Pour se rendre compte de l’ampleur des dégâts, il faut se rendre dans une zone fermée aux visiteurs, traverser des buissons parfumés à l’origan pour atteindre, les pieds dans l’eau, la zone des magasins. Elles furent des lieux de commerce et de stockage aux Ier et IIe siècles avant JC.

« Chaque année au printemps, je constate que de nouveaux murs s’effondrent »déplore Jean-Charles Moretti, chercheur au CNRS IRAA et directeur de la mission archéologique française de Délos. « L’eau entre dans les magasins en hiver, elle ronge le pied des murs »poursuit cet archéologue qui effectue des missions sur l’île depuis 40 ans. « Ils s’effondrent d’un coup ». Ces dernières années, les experts ont constaté une forte accélération de la montée des eaux. « En l’espace d’une dizaine d’années, nous avons en moyenne, selon la localisation du littoral, jusqu’à vingt mètres d’élévation du niveau de la mer »explique Véronique Chankowski.

Excès de tourisme

La hausse des températures pourrait sérieusement affecter la composition chimique de certains matériaux utilisés dans la construction des bâtiments.
ARIS MESSINIS / AFP

Des mesures d’urgence ont été prises avec la pose d’étais en bois pour soutenir certains murs.
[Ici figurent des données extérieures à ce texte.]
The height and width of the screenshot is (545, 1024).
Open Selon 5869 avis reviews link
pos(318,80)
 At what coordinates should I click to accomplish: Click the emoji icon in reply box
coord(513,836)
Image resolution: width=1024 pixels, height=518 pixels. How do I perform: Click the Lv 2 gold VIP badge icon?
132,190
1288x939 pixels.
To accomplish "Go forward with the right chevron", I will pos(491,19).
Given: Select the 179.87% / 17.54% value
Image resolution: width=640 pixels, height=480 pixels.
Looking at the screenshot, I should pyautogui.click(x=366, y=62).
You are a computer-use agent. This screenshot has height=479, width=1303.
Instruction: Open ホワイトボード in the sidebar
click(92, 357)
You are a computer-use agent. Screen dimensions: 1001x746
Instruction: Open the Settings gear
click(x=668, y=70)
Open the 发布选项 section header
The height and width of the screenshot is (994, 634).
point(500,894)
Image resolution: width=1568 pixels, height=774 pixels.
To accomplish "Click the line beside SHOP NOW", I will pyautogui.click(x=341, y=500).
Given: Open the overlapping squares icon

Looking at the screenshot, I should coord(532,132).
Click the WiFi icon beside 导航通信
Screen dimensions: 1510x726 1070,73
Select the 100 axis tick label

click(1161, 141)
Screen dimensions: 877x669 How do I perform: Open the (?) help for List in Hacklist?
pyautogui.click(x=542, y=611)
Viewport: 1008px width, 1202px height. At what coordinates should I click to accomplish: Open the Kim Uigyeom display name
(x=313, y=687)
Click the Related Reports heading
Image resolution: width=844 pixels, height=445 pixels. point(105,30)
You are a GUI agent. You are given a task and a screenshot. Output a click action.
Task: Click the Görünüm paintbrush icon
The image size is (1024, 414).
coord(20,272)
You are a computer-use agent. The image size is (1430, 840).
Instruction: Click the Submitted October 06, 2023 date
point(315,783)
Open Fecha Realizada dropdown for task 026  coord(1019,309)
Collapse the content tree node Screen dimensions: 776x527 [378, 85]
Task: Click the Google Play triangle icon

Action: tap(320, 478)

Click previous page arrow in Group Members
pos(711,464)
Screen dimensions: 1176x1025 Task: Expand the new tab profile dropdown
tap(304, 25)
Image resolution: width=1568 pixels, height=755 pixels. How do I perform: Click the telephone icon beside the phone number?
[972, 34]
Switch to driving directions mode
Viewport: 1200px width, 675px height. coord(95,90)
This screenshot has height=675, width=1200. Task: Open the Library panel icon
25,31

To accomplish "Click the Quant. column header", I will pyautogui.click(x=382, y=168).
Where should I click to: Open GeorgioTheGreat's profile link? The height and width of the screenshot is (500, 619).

Mais des solutions durables sont « extrêmement complexe »explique Véronique Chankowski. « Il faut travailler dans une logique multidisciplinaire » afin de concevoir « un écosystème de protection opérant dans différents domaines »d’après elle.

Le dérèglement climatique, avec la survenue d’événements extrêmes tels que la vague de chaleur sans précédent dans sa durée qu’a connue la Grèce en 2023, a un impact sur le patrimoine culturel, selon une étude réalisée en Grèce. « Tout comme le corps humain, les monuments sont construits pour résister à différentes températures », a indiqué Efstathia Tringa, chercheuse en météorologie et climatologie à l’Université Aristote de Thessalonique, dans le quotidien Kathimerini. La hausse des températures et des taux d’humidité plus élevés pourraient affecter sérieusement la composition chimique de certains matériaux utilisés dans la construction de bâtiments.

À Délos, le tourisme excessif constitue également une menace. Les soirs d’été, sur les pentes dénudées de l’île, on entend la musique des tambours des discothèques en plein air de Mykonos. Et en journée, les bateaux déferlent sur les visiteurs en tongs et chapeaux de paille du voisin turbulent et excentrique qui attire de plus en plus de bateaux de croisière. Toutefois, le patrimoine est soumis à « un piétinement continu qui a parfois lieu en dehors des sentiers balisés »selon Mme Chankowski.